> _ACTIONS TO TAKE_:
**a.** In the blog post, how many years of writings does the author say are already polished and ready to post?
**b.** Reproduce the stretch of the blog post from "Maybe this is" through "are being lazy!)".

Maybe this is a good thing! Mom got a hold of me today, after a week of stress, and found out I was okay... just being a bum (which is not a thing you always want to admit to your parents, but being a parent myself, I guess I'm never surprised to find out my own kids are being lazy!)

Anyway, since at least one other person besides me is now checking into my site, I guess it is time to update it again! It is a fun thing to do, when you still have the energy to have fun on the computer... after a week of working accounting or letters, it isn't always so much fun to still be on the computer anymore! Too much of a good thing, is still too much!

Fortunately for me, I have about 30 years of my writings already polished up and ready for the blog screen, and so I will come back and post one of my writings from my selections. It is what drew me to being able to blog in the first place!

So, mom, my fan... enjoy! I'm sorry now that I already sent you copies of these as I was writing them. I guess I'll still have to come on and be original anyway, huh! Ah, such is life...

Fortunately, I'm now sick of sitting in front of the tv...

(Moderation in all things is something I eventually work out by overdoing everything, and then ignoring those same things for months to come!!!!)

Sunday, August 3, 2008

21st Century Man

I'm kidded a lot around here lately because I have this thing for watching "Home Improvement" all the time. As we buy DVD seasons, I am free of commercial interruption (and corruption) but the flip side is that I can run a whole lot of episodes back to back and it grates on the wife's nerves after awhile! I get a lot of kidding for watching Tim and Al all the time. But there is a purpose behind my almost addictive need to view...

What is not confessed on my part around here is that I'm secretly trying to find and get in touch with my male side again. I grew up not only in the racial confusions and tensions of the sixties, but also in the feminine movement that has so changed and confused the old concept of the macho male being. I have two mothers... and both are very liberated... were more so during the time I was a young man growing up. They weren't much defined by the mother/housekeeper type near as much as other women of their day were in this valley at the time...

> _DATA EXTRACT_:
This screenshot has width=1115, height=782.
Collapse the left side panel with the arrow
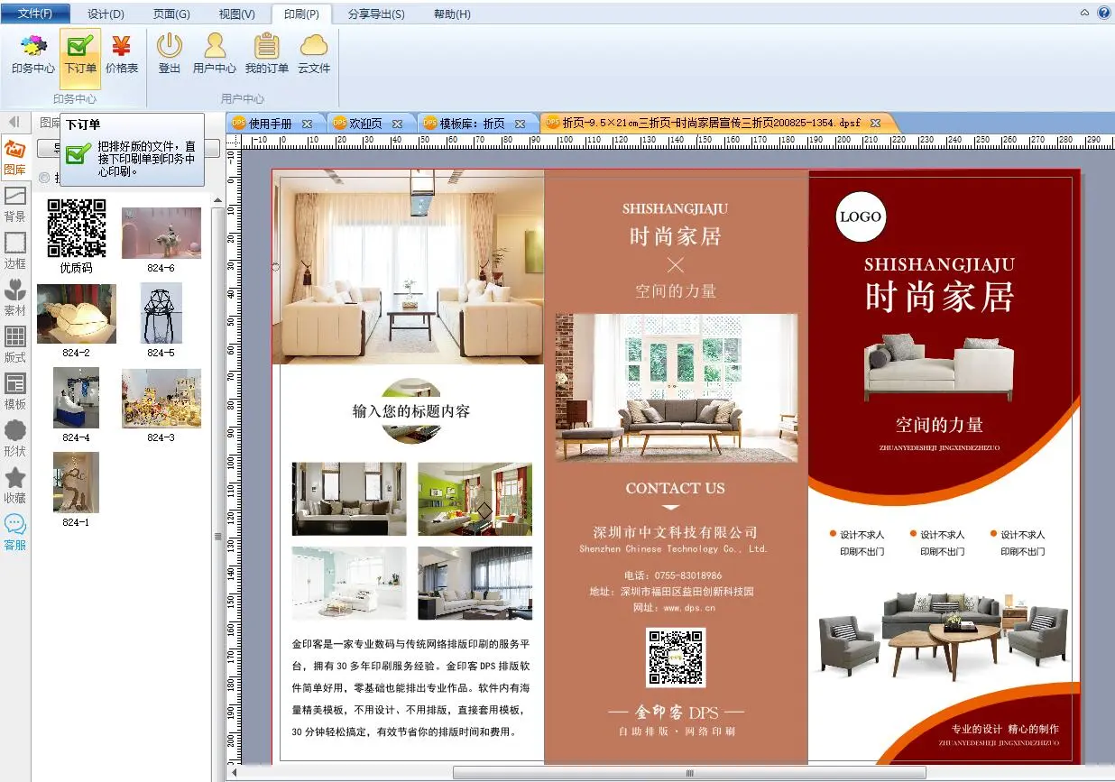(14, 122)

> _ANSWERS TO THE EXERCISES_:
**a.** About 30 years.

**b.**
Maybe this is a good thing! Mom got a hold of me today, after a week of stress, and found out I was okay... just being a bum (which is not a thing you always want to admit to your parents, but being a parent myself, I guess I'm never surprised to find out my own kids are being lazy!)